Word and element location data:
--------------------------------

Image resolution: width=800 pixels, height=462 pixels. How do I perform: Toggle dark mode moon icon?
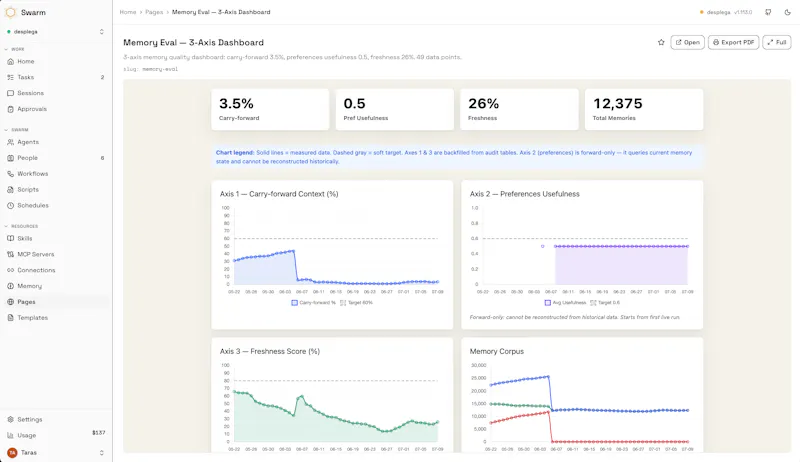tap(787, 12)
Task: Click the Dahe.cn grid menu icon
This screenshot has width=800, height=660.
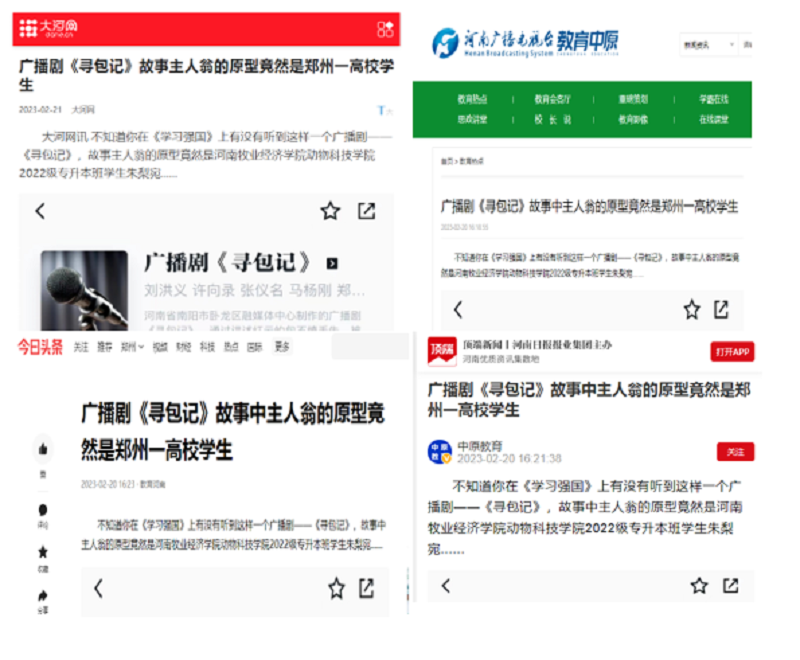Action: coord(385,29)
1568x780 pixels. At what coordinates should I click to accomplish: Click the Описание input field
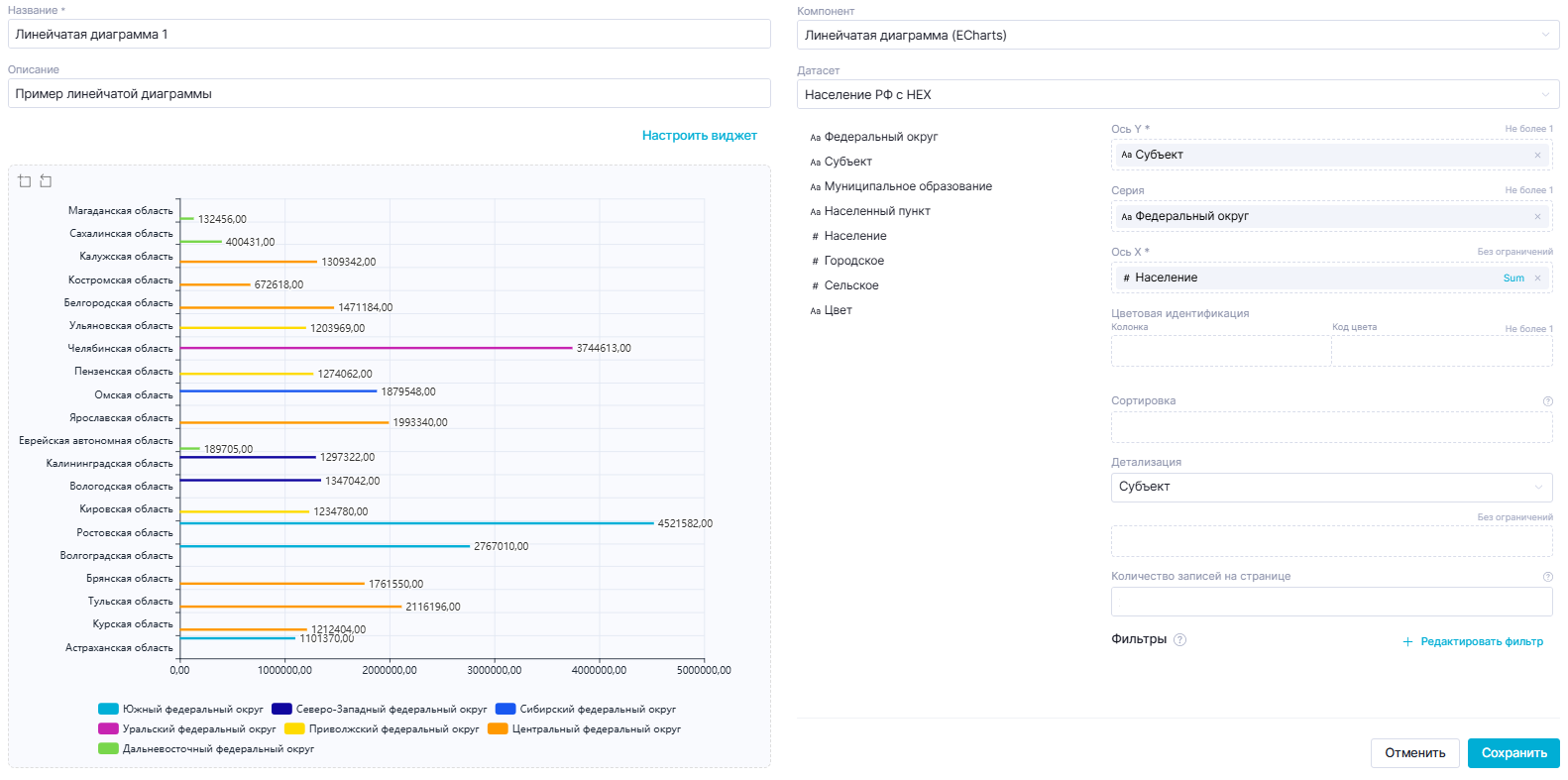tap(389, 93)
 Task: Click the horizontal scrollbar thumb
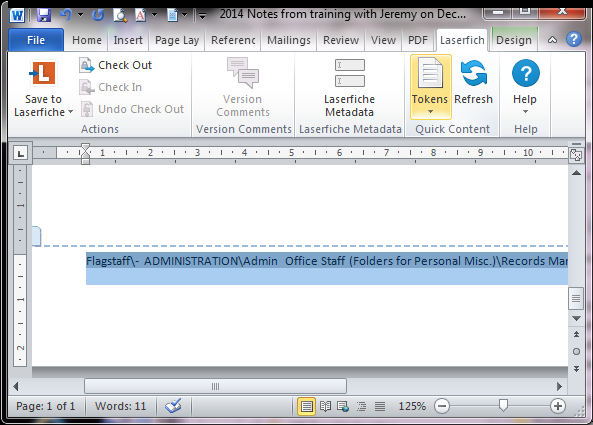coord(215,386)
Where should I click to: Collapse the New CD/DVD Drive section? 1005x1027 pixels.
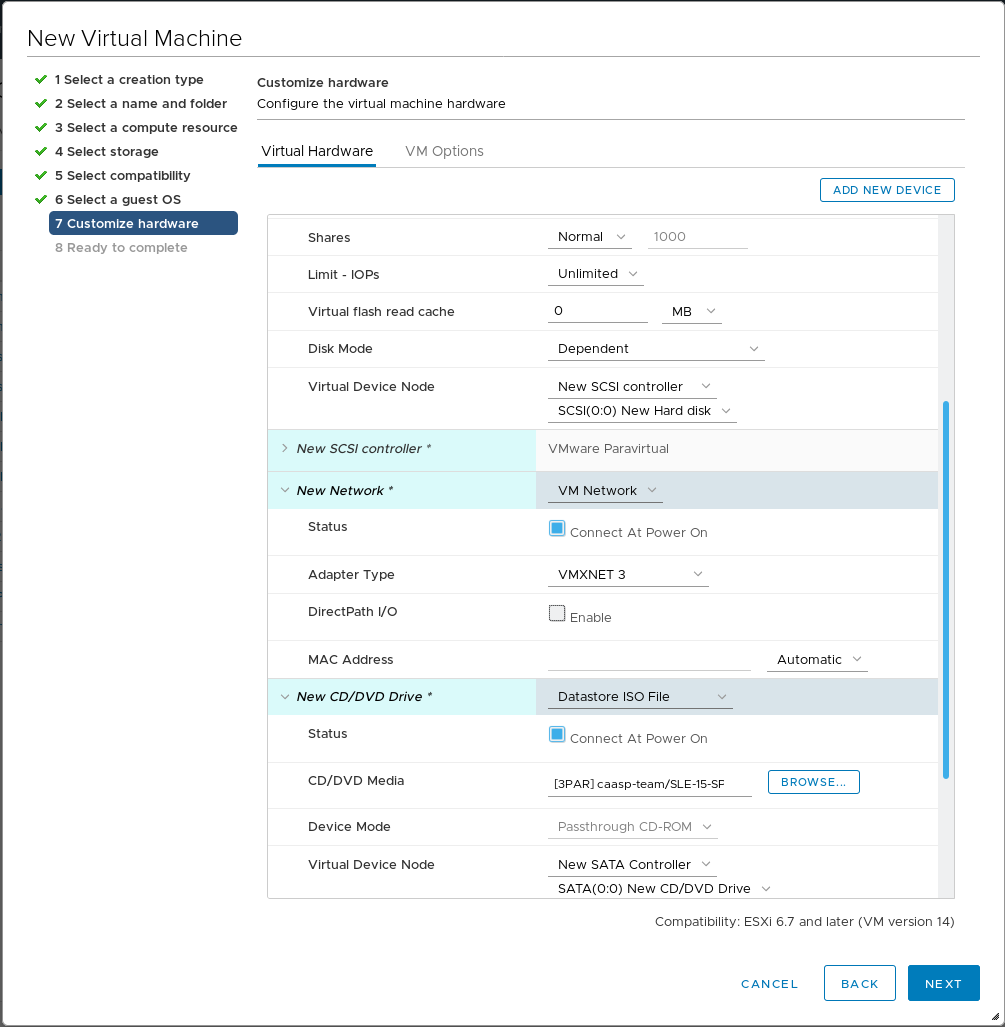pos(285,697)
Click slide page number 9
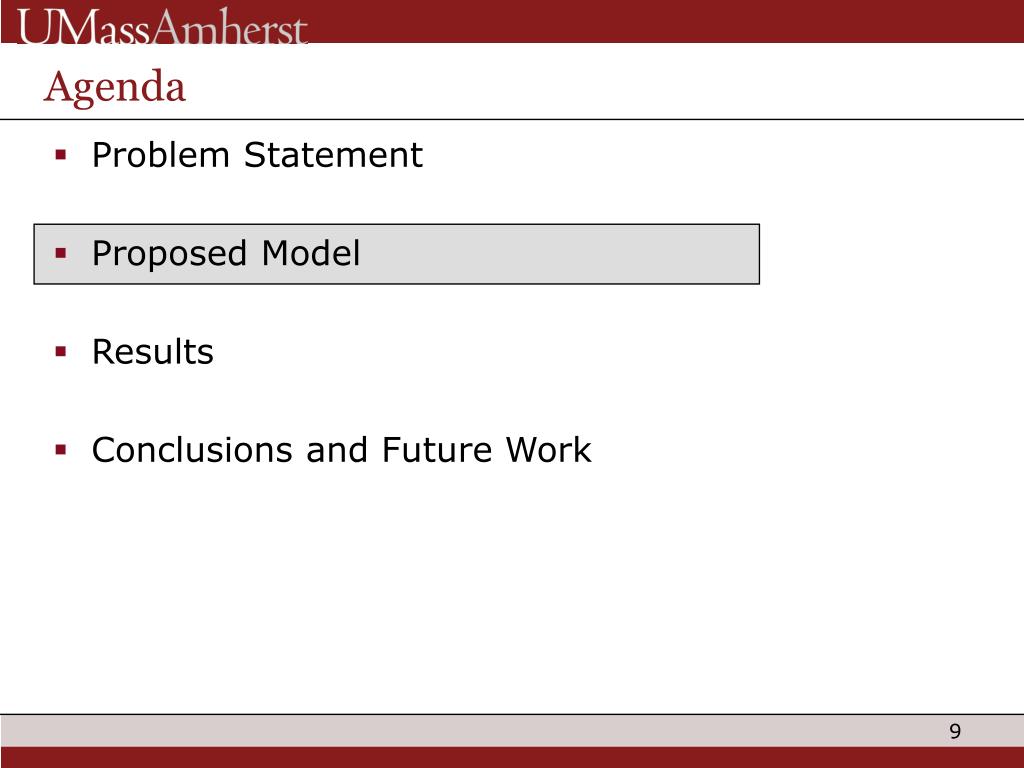1024x768 pixels. (x=955, y=731)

--------------------------------

Can you edit all of the rows above so that "Task" becomes "Instruction" every time it appears, with everything else left unchanged? Omit the pictures from your answer.

* _Result_
Image resolution: width=800 pixels, height=462 pixels. How do I perform: Toggle dark mode moon icon?
tap(787, 12)
Instruction: Click the Dahe.cn grid menu icon
This screenshot has width=800, height=660.
Action: coord(385,29)
1568x780 pixels. At what coordinates should I click to accomplish: Click the Описание input field
tap(389, 93)
 Instruction: Click the horizontal scrollbar thumb
coord(215,386)
Where should I click to: Collapse the New CD/DVD Drive section? 1005x1027 pixels.
pos(285,697)
Click slide page number 9
1024x768 pixels. (x=955, y=731)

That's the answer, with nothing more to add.